The impact of The Volume in filmmaking cannot be overstated. It allows film crews the ultimate flexibility in shoot logistics – imagine, you don’t have to rush the shoot trying to catch the light of the sunrise or sunset on an actual location.
It also greatly reduces the cost of film production. Right now, the cost of renting The Volume or creating your own virtual production studio still borders on the prohibitive (you still won’t see super-indie self-funded productions booking time in it anytime soon). But spending on virtual production still beats spending to haul all your actors and equipment and props over to a location to shoot some of your scenes.
Now, what does 3D have to do with virtual production? You see, the backdrops that you project on those giant LED screens are made in 3D. They cannot be flat, 2D images because that would mess up the parallax and ruin the visual magic. It’s the 3Dness of the landscapes or interiors on the giant screen that allows the camera to be moved around while filming and maintain the in-camera illusion of realness for the background.

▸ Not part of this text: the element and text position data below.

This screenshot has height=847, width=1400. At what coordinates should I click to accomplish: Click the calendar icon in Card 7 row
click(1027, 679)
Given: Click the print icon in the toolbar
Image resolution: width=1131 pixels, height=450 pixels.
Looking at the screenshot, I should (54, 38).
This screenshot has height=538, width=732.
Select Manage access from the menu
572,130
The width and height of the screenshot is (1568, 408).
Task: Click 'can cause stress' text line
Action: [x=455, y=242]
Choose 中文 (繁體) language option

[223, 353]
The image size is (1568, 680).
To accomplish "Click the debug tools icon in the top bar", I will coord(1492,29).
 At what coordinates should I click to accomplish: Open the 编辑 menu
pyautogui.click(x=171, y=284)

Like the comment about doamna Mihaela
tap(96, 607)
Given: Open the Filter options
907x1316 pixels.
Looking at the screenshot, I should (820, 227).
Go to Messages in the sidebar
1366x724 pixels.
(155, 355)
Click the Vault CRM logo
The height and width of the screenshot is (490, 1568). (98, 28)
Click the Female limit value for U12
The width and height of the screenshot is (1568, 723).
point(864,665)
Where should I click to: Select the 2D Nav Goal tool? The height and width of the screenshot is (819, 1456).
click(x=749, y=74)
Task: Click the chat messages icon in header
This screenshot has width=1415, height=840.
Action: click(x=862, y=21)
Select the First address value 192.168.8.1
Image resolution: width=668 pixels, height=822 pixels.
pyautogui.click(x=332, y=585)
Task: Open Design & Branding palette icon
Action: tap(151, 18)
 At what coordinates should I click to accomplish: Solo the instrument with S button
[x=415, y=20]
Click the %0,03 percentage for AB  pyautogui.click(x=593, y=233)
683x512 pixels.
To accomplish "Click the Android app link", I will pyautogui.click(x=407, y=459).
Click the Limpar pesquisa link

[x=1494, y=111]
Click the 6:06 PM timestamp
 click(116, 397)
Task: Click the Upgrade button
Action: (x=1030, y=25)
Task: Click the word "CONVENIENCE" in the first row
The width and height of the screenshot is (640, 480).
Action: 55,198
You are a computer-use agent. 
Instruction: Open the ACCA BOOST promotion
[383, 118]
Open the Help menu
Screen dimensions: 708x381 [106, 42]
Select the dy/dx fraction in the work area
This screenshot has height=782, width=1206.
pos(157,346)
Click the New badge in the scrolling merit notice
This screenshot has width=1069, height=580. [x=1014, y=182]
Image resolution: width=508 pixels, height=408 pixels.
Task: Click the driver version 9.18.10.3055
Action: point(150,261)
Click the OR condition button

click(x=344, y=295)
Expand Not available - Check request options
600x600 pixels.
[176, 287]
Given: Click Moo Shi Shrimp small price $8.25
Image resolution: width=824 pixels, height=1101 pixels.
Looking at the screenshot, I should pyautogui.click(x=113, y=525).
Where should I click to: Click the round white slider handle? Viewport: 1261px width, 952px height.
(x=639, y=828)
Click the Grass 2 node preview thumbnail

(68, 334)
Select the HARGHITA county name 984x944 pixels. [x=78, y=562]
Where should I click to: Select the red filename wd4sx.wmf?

The Volume offers another advantage as well: lighting. Pre-Volume, the go-to technique for shooting actors and superimposing them later on location via post is the use of green screens. But green screens lend a green tinge onto the actors and the foreground objects that have to be cured out later in the post, costing time and money. With The Volume, the powerful screens become a source of light as well and a more accurate one at that since it gives off light that is in tune with the location, time of day, and environment that the screens are displaying.
The best use case for the Volume so far is the Star Wars spinoff series The Mandalorian. Imagine if The Mandalorian had been filmed using green screen; all that green would have been reflected onto his metallic beskar armor. That would have been hell to edit out in the post.
Then it would have been another fresh hell to edit in the proper reflections on the armor. You’d have to rotoscope those in frame by frame. Yikes. The Volume proved to not just be a solution for avoiding location shoots; it also became a solution for beautifully and relatively effortlessly filming a sci-fi knight in literally shining armor.
Currently, Unreal Engine is the go-to software used to create backdrops for virtual productions. Unreal Engine is a real-time rendering software and does not need render farms. However, for scenes that have fixed camera angles, pre-rendered backdrops can maximize the detail and realism for the scene. For pre-rendered high-resolution assets, film productions typically turn to render farms for finaling.
This list is by no means an exhaustive one. From the time I wrote the first word of this article to now that we’re wrapping this up, 3D artists across the world have surely come up with some new technique or some new way to implement an old tool that yields something we’ve never seen before. Such is the pace of development in 3D.
Developments on these developments are surely underway, and regardless of where in the 3D industry you sit – beginning artist, CG firm head, or simply a viewer of 3D content – we are all in for a stunning, bizarre, fantastic, and mesmerizing ride.